**Objective**.
Print, word for word, the part of the entries below that begins with the line containing "How do I perform: Play" and ends with the line containing "Action: pos(50,748)", including both of those lines and nothing more.

**Record excerpts**.

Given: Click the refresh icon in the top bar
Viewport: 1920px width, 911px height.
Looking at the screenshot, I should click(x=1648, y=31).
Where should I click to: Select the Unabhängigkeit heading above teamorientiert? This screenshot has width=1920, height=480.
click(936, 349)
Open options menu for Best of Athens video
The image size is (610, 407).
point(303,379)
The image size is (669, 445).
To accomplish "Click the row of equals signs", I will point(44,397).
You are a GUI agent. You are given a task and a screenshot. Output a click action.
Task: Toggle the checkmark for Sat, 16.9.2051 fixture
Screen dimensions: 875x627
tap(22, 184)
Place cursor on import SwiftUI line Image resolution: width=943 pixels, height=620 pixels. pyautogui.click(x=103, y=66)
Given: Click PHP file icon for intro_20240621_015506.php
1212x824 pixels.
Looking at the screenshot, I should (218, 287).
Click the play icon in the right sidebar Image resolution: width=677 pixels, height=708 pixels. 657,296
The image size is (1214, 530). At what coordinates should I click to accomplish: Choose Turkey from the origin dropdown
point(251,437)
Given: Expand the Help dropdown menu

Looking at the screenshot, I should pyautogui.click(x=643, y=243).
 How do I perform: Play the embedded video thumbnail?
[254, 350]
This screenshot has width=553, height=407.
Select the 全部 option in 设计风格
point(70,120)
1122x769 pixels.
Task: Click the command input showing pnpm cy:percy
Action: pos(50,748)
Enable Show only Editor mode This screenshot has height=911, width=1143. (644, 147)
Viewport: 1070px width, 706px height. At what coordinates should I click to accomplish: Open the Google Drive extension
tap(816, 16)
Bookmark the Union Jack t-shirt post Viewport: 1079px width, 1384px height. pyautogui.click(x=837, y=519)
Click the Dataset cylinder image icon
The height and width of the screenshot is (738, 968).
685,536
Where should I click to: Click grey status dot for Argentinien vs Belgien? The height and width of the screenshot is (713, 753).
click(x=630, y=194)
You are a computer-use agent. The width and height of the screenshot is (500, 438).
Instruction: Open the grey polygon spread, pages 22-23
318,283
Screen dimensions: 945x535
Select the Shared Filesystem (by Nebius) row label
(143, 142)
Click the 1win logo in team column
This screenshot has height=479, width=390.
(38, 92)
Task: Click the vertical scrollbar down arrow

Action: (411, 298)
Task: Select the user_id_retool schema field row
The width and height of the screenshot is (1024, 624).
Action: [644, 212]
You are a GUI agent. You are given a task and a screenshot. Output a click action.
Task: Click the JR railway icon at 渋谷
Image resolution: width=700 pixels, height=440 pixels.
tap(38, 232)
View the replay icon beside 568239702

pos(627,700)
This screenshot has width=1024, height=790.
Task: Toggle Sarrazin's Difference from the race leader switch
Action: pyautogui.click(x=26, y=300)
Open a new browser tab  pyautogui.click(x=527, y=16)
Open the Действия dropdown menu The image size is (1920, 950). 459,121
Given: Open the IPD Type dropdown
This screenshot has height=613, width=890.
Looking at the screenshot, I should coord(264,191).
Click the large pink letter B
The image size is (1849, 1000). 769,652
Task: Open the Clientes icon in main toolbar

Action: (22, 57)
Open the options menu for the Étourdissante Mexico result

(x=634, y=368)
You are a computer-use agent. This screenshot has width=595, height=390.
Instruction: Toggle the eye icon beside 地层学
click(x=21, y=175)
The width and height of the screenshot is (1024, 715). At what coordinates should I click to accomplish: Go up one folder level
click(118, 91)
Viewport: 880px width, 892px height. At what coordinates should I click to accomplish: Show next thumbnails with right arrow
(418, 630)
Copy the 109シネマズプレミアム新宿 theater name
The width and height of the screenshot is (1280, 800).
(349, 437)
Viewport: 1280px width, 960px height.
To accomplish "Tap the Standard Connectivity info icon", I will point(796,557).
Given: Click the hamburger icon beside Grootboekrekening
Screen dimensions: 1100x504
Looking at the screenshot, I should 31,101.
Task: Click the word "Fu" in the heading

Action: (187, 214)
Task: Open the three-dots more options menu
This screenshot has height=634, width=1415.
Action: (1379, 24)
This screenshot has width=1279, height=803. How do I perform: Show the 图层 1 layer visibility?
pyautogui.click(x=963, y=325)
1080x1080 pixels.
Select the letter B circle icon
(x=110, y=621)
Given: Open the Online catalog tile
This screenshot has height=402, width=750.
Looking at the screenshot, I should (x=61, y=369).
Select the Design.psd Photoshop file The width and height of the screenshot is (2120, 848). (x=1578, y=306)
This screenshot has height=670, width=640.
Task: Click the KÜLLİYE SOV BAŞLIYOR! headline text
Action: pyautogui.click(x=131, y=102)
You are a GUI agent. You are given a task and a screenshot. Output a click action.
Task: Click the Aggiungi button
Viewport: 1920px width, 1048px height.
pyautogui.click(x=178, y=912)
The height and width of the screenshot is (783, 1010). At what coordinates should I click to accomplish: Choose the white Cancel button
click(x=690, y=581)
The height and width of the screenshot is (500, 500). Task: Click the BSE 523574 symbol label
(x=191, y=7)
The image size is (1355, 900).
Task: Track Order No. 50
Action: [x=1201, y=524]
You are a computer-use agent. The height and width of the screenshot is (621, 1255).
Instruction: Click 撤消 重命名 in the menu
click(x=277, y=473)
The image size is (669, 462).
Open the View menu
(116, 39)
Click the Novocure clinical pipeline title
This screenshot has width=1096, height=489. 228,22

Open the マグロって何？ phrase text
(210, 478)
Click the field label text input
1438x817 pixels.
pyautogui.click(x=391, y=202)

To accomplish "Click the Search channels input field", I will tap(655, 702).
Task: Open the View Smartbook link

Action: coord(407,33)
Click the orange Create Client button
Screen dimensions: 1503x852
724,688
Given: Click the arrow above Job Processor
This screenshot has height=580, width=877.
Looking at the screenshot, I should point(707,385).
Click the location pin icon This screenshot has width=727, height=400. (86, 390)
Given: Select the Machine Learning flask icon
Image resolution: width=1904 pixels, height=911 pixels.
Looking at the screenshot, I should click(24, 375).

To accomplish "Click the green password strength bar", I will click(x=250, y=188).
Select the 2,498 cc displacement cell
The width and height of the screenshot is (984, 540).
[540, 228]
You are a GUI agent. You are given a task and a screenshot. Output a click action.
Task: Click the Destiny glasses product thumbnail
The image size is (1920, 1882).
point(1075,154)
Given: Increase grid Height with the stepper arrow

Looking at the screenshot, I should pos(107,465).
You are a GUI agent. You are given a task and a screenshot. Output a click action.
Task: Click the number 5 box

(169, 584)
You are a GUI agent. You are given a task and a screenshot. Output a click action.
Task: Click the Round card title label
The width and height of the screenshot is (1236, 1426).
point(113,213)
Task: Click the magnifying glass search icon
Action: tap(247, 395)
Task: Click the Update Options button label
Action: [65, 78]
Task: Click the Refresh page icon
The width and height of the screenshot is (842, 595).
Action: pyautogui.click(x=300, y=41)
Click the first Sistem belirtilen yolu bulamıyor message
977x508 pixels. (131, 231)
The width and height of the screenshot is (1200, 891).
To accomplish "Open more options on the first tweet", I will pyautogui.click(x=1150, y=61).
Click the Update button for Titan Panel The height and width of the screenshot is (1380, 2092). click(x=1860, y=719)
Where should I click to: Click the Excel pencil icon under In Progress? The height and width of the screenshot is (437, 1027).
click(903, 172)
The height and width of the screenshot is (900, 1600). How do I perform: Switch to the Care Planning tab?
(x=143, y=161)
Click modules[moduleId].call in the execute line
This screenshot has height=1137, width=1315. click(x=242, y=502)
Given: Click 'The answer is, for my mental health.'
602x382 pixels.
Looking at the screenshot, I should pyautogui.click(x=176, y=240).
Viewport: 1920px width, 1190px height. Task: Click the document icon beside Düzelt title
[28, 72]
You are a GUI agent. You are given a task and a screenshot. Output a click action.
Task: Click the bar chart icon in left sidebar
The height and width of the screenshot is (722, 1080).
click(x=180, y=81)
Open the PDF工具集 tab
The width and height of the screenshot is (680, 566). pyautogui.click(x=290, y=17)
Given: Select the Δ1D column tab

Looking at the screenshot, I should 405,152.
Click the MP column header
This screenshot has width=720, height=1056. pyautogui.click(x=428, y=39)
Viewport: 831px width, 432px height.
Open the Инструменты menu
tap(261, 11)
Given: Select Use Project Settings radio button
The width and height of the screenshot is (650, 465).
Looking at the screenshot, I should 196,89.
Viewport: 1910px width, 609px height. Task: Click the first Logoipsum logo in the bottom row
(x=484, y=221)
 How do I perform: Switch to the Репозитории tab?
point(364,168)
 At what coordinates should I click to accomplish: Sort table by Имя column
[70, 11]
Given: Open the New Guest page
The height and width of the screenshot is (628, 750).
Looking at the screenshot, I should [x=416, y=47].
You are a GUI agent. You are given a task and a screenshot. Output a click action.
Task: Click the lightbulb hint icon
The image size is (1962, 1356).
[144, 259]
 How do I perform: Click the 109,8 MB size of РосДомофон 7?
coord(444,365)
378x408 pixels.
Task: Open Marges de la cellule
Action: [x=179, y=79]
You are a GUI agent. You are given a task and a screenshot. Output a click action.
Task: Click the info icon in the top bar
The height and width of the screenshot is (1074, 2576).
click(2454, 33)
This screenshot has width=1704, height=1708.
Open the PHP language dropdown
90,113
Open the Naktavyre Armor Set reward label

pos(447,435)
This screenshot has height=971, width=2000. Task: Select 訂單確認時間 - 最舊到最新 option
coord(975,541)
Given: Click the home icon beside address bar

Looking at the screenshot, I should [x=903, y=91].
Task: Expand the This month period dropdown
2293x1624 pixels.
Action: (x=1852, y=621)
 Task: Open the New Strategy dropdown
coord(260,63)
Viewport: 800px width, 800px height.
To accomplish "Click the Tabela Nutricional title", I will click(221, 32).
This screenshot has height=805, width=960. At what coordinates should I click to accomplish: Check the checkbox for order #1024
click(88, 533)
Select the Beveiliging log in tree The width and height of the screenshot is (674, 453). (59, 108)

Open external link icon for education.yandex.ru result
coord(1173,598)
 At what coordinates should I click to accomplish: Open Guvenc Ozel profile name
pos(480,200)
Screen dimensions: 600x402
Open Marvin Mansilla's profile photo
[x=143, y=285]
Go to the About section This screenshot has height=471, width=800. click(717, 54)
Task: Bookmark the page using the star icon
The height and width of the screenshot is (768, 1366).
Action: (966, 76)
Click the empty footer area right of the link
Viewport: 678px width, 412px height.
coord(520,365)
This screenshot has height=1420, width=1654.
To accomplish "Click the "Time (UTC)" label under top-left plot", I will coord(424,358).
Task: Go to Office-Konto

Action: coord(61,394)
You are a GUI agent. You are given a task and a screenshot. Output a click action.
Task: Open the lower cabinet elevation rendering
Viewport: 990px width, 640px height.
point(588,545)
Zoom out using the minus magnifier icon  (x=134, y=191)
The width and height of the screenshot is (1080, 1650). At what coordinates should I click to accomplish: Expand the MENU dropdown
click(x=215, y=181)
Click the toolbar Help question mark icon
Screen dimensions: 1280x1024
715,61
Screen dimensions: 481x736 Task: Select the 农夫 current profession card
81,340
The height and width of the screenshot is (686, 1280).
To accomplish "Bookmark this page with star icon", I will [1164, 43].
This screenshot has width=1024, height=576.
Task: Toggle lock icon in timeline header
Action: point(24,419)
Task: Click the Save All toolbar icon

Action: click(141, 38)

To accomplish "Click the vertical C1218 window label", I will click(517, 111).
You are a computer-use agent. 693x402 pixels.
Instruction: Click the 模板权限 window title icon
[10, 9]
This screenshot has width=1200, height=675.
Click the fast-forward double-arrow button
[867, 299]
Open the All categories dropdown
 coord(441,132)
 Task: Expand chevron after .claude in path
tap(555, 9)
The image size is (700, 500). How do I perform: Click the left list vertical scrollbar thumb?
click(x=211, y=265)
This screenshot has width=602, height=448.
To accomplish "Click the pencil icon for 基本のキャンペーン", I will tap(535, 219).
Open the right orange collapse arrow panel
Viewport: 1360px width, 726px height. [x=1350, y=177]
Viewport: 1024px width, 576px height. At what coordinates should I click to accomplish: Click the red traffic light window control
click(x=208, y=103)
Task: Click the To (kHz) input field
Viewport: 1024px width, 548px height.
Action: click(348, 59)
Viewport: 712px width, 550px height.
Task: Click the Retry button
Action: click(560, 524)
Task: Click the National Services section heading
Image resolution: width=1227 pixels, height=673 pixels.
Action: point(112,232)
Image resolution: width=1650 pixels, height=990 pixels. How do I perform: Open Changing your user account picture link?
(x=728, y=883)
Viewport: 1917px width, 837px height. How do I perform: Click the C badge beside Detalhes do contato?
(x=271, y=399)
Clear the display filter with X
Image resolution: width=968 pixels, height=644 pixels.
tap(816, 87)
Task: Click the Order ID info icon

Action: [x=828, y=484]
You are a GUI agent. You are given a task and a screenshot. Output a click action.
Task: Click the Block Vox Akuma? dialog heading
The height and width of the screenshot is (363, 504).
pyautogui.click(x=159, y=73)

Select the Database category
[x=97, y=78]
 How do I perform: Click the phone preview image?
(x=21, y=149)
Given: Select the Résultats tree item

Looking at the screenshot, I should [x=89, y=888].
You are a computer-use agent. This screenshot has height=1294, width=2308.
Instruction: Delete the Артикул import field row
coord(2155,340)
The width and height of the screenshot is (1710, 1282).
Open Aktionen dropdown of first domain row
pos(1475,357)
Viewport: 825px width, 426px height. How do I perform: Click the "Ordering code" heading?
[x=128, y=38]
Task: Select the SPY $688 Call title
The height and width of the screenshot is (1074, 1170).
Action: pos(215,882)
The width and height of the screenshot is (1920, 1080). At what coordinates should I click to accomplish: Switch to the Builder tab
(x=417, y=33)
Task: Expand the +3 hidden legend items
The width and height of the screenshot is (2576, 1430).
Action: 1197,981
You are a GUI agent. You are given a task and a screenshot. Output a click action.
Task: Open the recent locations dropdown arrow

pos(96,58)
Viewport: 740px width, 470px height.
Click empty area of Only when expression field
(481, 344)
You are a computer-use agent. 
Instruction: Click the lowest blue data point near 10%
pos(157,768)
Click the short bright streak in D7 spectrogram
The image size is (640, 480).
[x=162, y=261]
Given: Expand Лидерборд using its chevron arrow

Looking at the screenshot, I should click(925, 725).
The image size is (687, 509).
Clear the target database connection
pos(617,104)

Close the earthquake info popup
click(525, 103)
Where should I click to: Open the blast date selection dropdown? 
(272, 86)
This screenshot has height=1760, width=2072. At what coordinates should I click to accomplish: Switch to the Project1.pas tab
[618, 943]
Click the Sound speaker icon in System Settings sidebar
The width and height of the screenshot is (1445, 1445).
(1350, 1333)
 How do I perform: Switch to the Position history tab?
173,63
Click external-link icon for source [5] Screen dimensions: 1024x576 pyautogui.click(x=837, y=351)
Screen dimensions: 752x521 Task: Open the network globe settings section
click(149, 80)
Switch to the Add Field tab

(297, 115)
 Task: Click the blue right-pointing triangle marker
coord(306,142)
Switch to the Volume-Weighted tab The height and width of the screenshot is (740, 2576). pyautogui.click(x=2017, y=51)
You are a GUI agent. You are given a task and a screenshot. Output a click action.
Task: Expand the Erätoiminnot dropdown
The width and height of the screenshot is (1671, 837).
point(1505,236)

**Task output**.
 How do I perform: Play the embedded video thumbnail?
[254, 350]
This screenshot has width=553, height=407.
Select the 全部 option in 设计风格
point(70,120)
1122x769 pixels.
Task: Click the command input showing pnpm cy:percy
Action: pos(50,748)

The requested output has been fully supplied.